Jika engkau telah suci, cucilah bagian yang terkena darah. Kemudian salatlah dengan menggunakan pakaian tersebut.”

Khaulah bertanya lagi, “Bagaimana jika bekas darah tidak hilang?”

Beliau bersabda,

يَكْفِيكِ الْمَاءُ. وَلَا أَثَرُهُ يَضُرُّكِ

Air sudah cukup bagimu. (Setelah itu) bekasnya tidak menjadi masalah.” (Hadis sahih. Diriwayatkan oleh Abu Dawud dan al-Baihaqi)

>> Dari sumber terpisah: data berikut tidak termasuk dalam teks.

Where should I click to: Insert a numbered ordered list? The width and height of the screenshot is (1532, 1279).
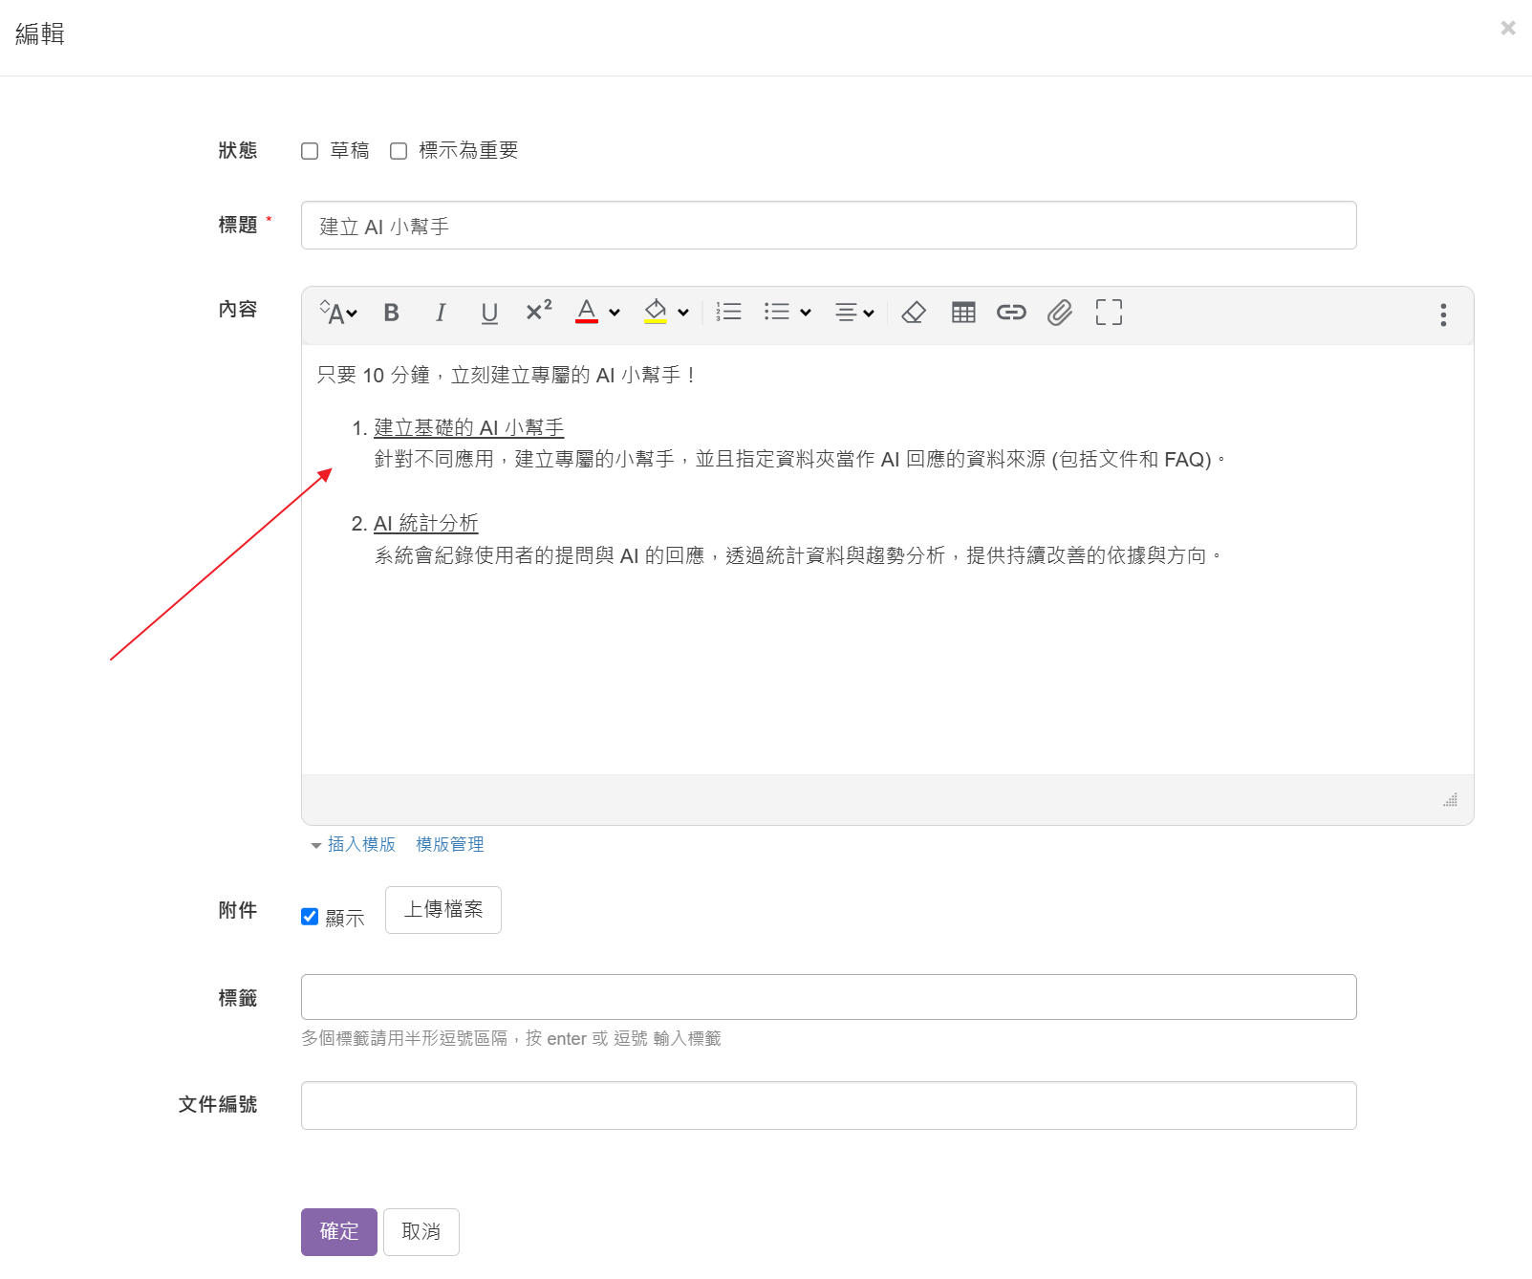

Selain darah haid, darah menurut pendapat yang unggul adalah suci, baik mengalir maupun tidak mengalir.

Dari Jabir bin Abdullah radhiyallahu ‘anhu, disebutkan bahwa seorang laki-laki pernah berdiri melaksanakan salat. Ketika itu ia sedang bertugas menjaga Rasulullah shallallahu ‘alaihi wa sallam dan para sahabat. Tiba-tiba seorang laki-laki musyrik datang memanahnya hingga anak panah menancap di tubuhnya. Lalu ia mencabutnya. Laki-laki musyrik memanahnya lagi hingga dengan tiga anak panah. (Hadis hasan. Diriwayatkan oleh Abu Dawud dan Ibnu Khuzaimah)

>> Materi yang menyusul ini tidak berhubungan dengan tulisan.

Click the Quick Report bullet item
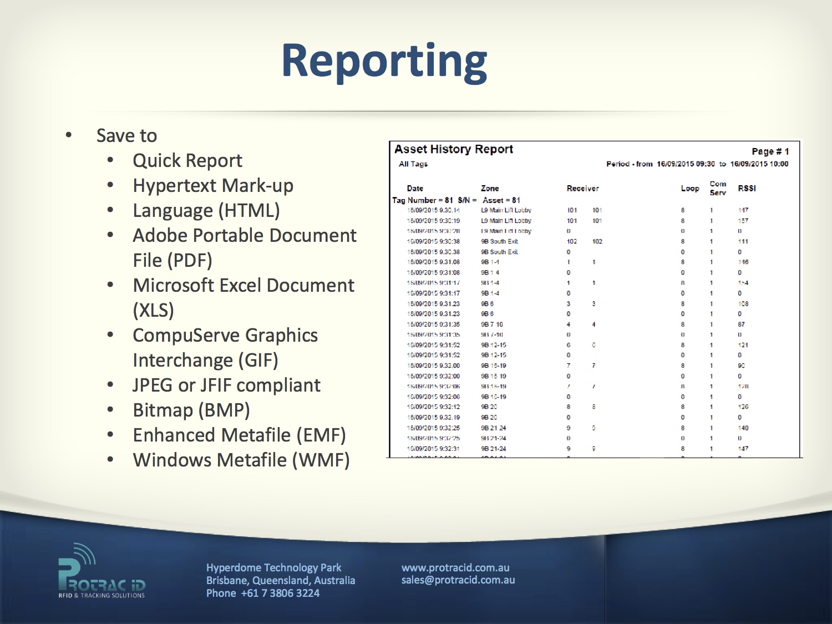The height and width of the screenshot is (624, 832). coord(187,161)
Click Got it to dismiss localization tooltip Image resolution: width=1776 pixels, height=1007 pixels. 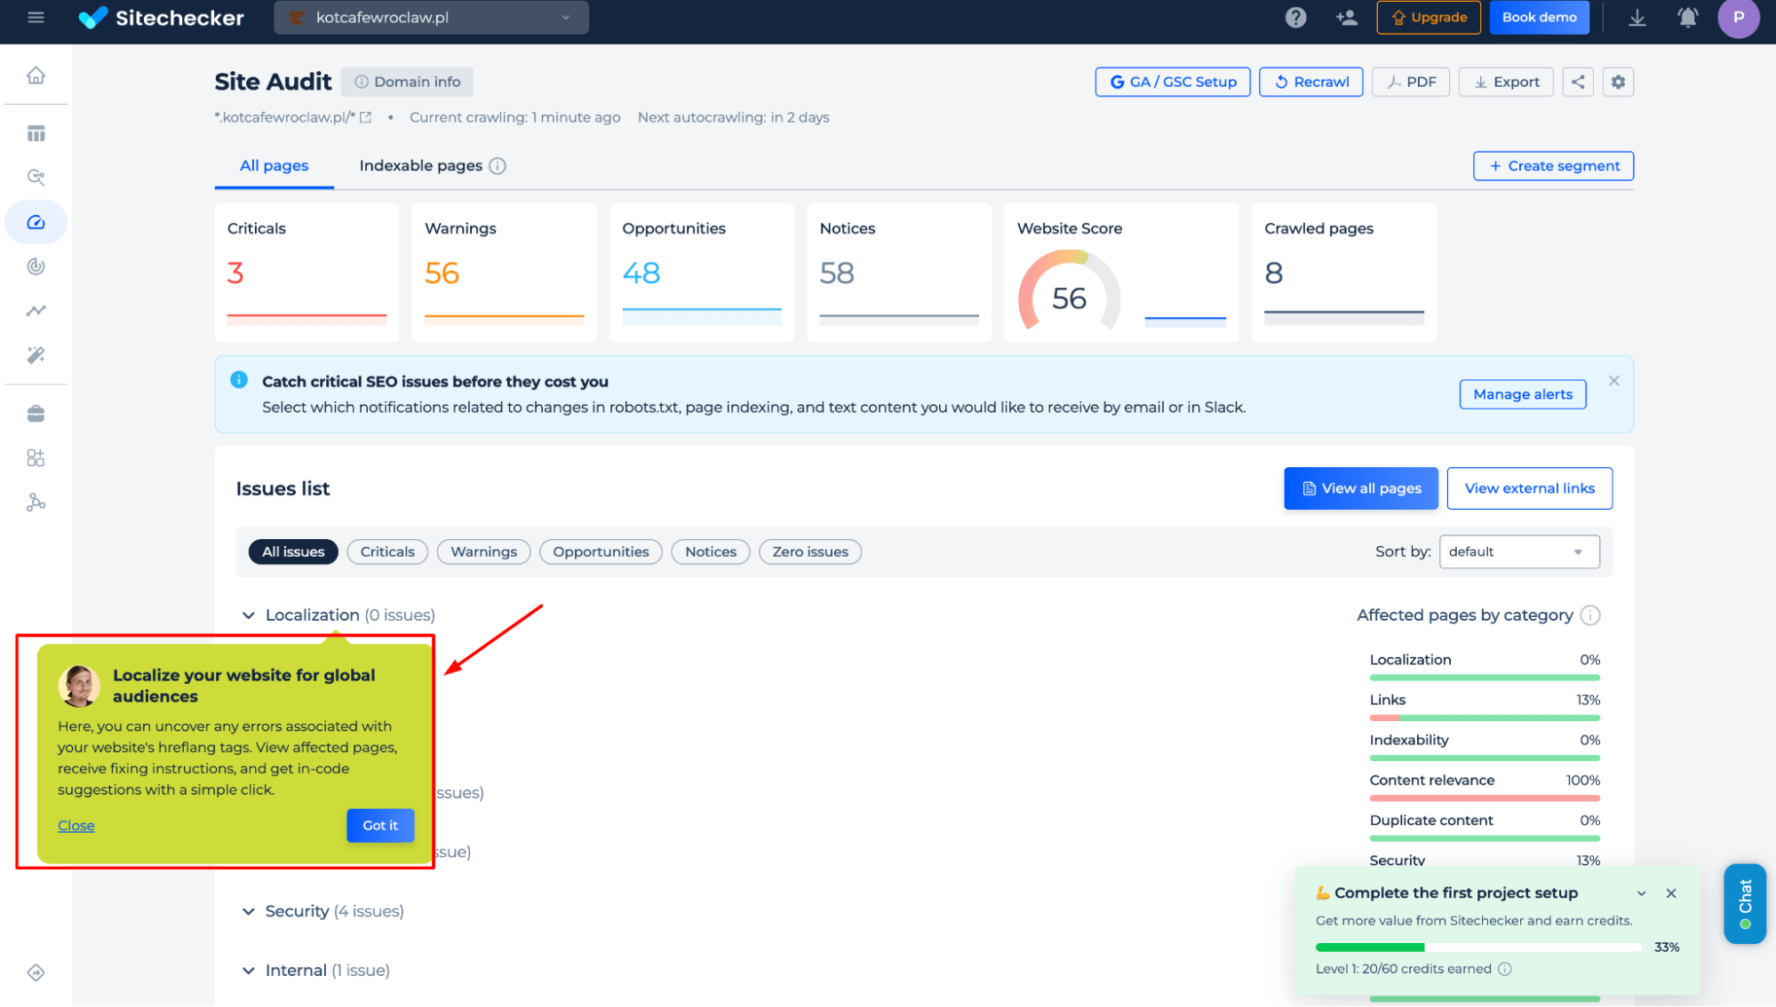[379, 825]
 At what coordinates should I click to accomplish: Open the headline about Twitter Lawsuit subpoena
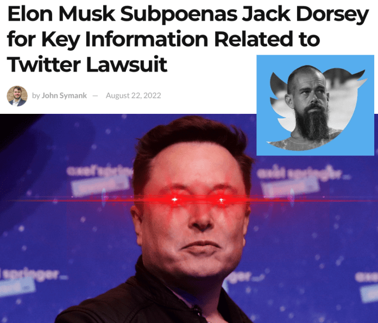188,40
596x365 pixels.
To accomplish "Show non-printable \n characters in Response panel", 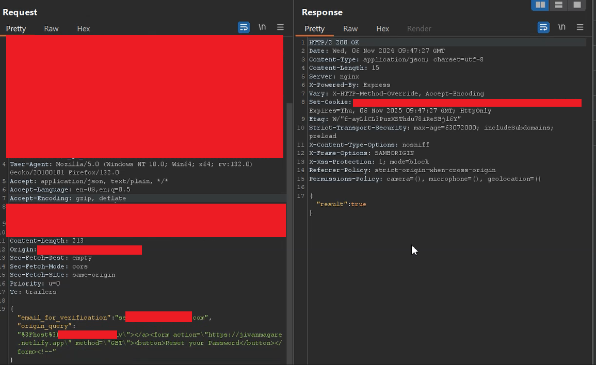I will click(x=562, y=27).
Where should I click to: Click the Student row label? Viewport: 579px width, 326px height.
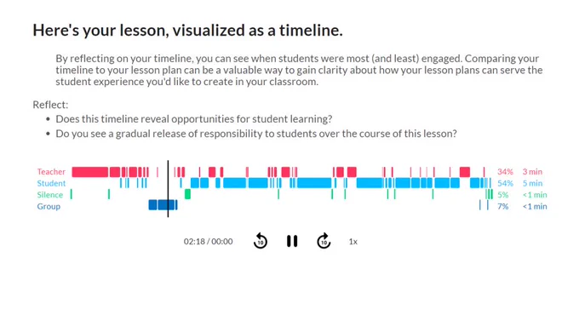coord(51,183)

Hadis ini merupakan dalil yang menunjukkan bahwa darah adalah tidak najis dan tidak membatalkan wudu. Seandainya darah najis, sahabat itu pasti tidak melanjutkan salatnya. Sangatlah jauh dari kebenaran apabila Rasulullah shallallahu ‘alaihi wa sallam tidak mengetahui kejadian itu, karena terpenuhinya faktor yang menyebabkan beliau bertanya tentang kejadian itu.

Hasan al-Bashri rahimahullah berkata, “Kaum muslimin kerap salat dalam keadaan terluka (salat dengan tubuh terluka).”

Ibnu Umar radhiyallahu ‘anhuma pernah memencet bisulnya hingga mengeluarkan darah dan beliau tidak berwudu.

Ibnu Abi Aufah masih saja meneruskan salatnya sementara darah mengucur dari tubuhnya.

Hukum asal pada sesuatu adalah suci. Tidak satu dalil pun menunjukkan secara jelas tentang najisnya darah.

Terkait firman Allah Ta’ala:

قُلْ لَّآ اَجِدُ فِيْ مَآ اُوْحِيَ اِلَيَّ مُحَرَّمًا عَلٰى طَاعِمٍ يَّطْعَمُهٗٓ اِلَّآ اَنْ يَّكُوْنَ مَيْتَةً اَوْ دَمًا مَّسْفُوْحًا اَوْ لَحْمَ خِنْزِيْرٍ فَاِنَّهٗ رِجْسٌ

Katakanlah, ‘Tiadalah aku peroleh dalam wahyu yang diwahyukan kepadaku sesuatu yang diharamkan bagi orang yang hendak memakannya kecuali kalau makanan itu bangkai, atau darah yang mengalir, atau daging babi, karena sesungguhnya ia adalah kotor.” (QS al-An’am: 145) bahwa dhamir dalam ayat itu kembali kepada sesuatu yang disebutkan paling dekat. Maka ar-rijsu (kotor) pada ayat itu adalah kembali kepada daging babi.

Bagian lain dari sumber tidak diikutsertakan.